● Task to complete
Nothing but an exact copy of the data should be output.
******************************
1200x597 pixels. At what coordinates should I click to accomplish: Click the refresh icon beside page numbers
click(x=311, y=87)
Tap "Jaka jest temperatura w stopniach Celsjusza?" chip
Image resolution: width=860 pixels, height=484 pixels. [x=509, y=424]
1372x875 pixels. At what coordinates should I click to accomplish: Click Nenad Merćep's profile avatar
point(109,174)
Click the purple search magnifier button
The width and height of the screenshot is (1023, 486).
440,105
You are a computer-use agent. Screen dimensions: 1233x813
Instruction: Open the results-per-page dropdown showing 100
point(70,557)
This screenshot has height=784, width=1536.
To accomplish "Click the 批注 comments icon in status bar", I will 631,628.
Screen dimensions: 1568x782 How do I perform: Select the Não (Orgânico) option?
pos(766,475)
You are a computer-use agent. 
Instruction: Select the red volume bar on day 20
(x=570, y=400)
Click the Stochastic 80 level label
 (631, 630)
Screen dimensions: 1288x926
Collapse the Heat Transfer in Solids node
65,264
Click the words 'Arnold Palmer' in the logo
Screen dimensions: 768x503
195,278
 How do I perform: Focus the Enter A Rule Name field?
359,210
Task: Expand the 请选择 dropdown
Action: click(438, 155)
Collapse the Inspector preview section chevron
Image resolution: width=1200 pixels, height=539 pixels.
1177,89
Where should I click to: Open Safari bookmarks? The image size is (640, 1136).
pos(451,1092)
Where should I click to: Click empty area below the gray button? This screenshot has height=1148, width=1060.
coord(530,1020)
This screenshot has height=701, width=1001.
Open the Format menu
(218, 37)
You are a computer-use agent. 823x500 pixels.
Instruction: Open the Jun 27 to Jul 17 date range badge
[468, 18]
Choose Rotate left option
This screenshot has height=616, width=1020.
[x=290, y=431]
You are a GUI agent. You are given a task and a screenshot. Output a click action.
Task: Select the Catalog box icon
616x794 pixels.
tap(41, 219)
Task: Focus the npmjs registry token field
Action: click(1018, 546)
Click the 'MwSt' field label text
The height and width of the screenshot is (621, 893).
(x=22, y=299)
******************************
● Expected answer
1200x597 pixels. At what coordinates should I click to accomplish: Click the refresh icon beside page numbers
click(x=311, y=87)
Tap "Jaka jest temperatura w stopniach Celsjusza?" chip
Image resolution: width=860 pixels, height=484 pixels. [x=509, y=424]
1372x875 pixels. At what coordinates should I click to accomplish: Click Nenad Merćep's profile avatar
point(109,174)
Click the purple search magnifier button
The width and height of the screenshot is (1023, 486).
440,105
You are a computer-use agent. Screen dimensions: 1233x813
Instruction: Open the results-per-page dropdown showing 100
point(70,557)
This screenshot has height=784, width=1536.
To accomplish "Click the 批注 comments icon in status bar", I will 631,628.
Screen dimensions: 1568x782 How do I perform: Select the Não (Orgânico) option?
pos(766,475)
You are a computer-use agent. 
Instruction: Select the red volume bar on day 20
(x=570, y=400)
Click the Stochastic 80 level label
 (631, 630)
Screen dimensions: 1288x926
Collapse the Heat Transfer in Solids node
65,264
Click the words 'Arnold Palmer' in the logo
Screen dimensions: 768x503
195,278
 How do I perform: Focus the Enter A Rule Name field?
359,210
Task: Expand the 请选择 dropdown
Action: click(438, 155)
Collapse the Inspector preview section chevron
Image resolution: width=1200 pixels, height=539 pixels.
1177,89
Where should I click to: Open Safari bookmarks? The image size is (640, 1136).
pos(451,1092)
Where should I click to: Click empty area below the gray button? This screenshot has height=1148, width=1060.
coord(530,1020)
This screenshot has height=701, width=1001.
Open the Format menu
(218, 37)
You are a computer-use agent. 823x500 pixels.
Instruction: Open the Jun 27 to Jul 17 date range badge
[468, 18]
Choose Rotate left option
This screenshot has height=616, width=1020.
[x=290, y=431]
You are a GUI agent. You are given a task and a screenshot. Output a click action.
Task: Select the Catalog box icon
616x794 pixels.
tap(41, 219)
Task: Focus the npmjs registry token field
Action: click(1018, 546)
Click the 'MwSt' field label text
The height and width of the screenshot is (621, 893).
(x=22, y=299)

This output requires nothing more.